NIHR CLAHRC West Midlands were approached to conduct an independent evaluation. However, the
service imperative does not permit any delay in implementation of the intervention. Although
the intervention must not be delayed, it cannot be implemented simultaneously across all
hospital wards; it must be rolled out incrementally. The unit of roll-out is a cluster of
wards.
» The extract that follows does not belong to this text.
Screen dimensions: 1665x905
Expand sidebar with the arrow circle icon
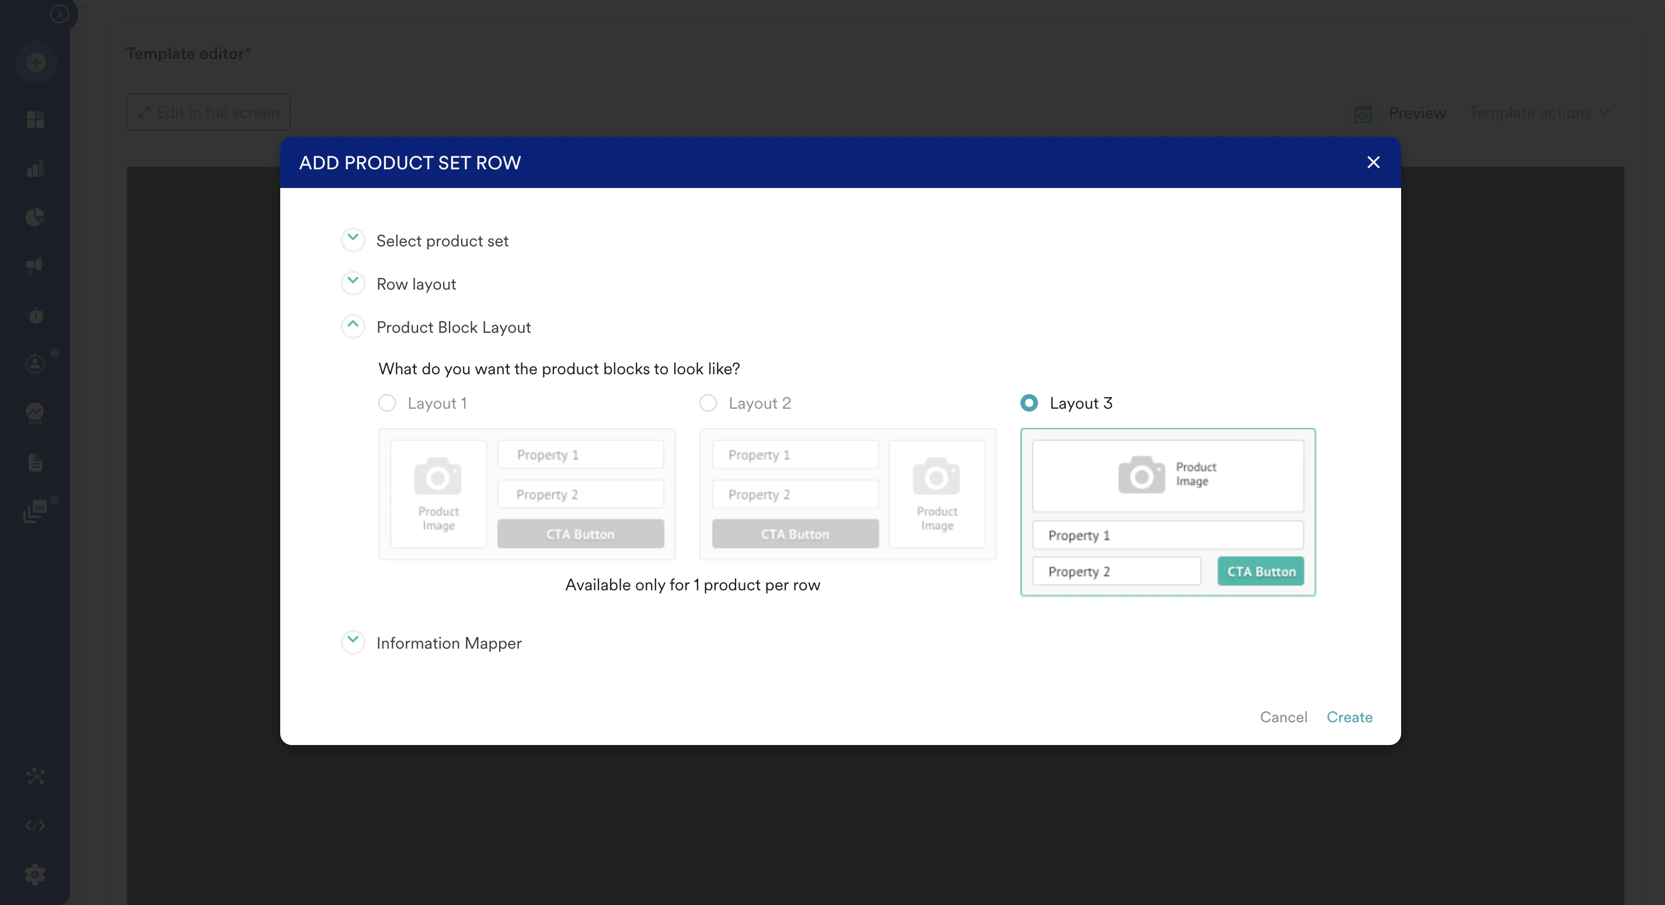[59, 14]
There are nine clusters of wards:
Cluster A:
- Ward 40 - Gerontology - Age
- Ward 20 - Gerontology
- Ward 21 - Gerontology
Cluster B:
- Ward 41 - Stroke
- Ward 42 - Neurology
- Ward 43 - Neurosurgery
Cluster C:
- Ward 30 - Respiratory
- Ward 31 - Medical ward
- Ward 34 - Clinical Haemotology
- Ward 35 - Oncology
Cluster D:
- Ward 50 - Renal
- Ward 52 - Orthopaedics
- Ward 53 - Orthopaedics
Cluster E:
- Ward 10 - Cardiology
- Ward 11 - Cardiothoracic Surgery
Cluster F:
- Cedar Ward - Orthopaedics
- Hoskyn Ward
- Mulberry Ward
- Oak Ward - Rehab
Cluster G:
- Ward 32 - Head & Neck
- Ward 33 - Surgery
- Ward 33 - Gastro
- Ward 33 - Urology
Cluster H:
- Ward 21 - Short-stay - Gen Surgery
- Ward 22 - ECU
- Ward 22 - Surgical Assessment Unit
- Ward 22A - Vascular Surgery
- Ward 23 - Gynaecology Suite
Cluster I:
- Ward 12/CDU - AMU1
- Ward 3 (AMU3)
- Ward 12 - Observation / Assessment Unit (ED)
- Ward 1
- AMU 2
The phased introduction across wards evokes the possibility of step wedge cluster RCT
(Hemming, et al. BMJ. 2015; 350:h391). However, clusters A and B must proceed first, and
clusters H and I must proceed last as these are wards with very short stay. Five clusters (C
to G) are therefore available for randomisation. Once clusters have been randomised to a
given order, there are no foreseeable reasons to change the order. Accordingly, a list of
the five eligible clusters was sent to the CLAHRC WM Director on 17/01/17 and were
randomised independently (by Dr Mark Slater at the Dept of Physics, University of
Birmingham) using Microsoft Excel (each cluster was assigned a random number, the numbers
were then sorted from smallest to largest), as below:
E - F - G - C - D.
The primary outcome is fall rates, and we hypothesise that fall rates will decrease over the
intervention period. Fall rates per 1000 bed days per month range from 0 to 34.48. Fall
rates will be collated monthly over a one year period to provide a median of approximately
six months pre- and six months post-intervention data points. The data will be expressed as
falls per 1000 OBDs and will be harvested from the routine data system. The senior nurse on
duty has a statutory requirement to collect data on falls and enter them on the hospital
computer system. We will record the date at which the intervention team start working with a
new cluster. The rate at which the intervention will be rolled out is uncertain at this
stage.
For analysis, the raw data from the system will be sent to Dr Karla Hemming at the
University of Birmingham for statistical analysis, including adjustment for calendar time.
Primary analysis will be restricted to the five randomised clusters, and secondary analysis
will include the four non-randomised clusters. The evaluation will take account of
correlation within clusters and auto-correlation over time.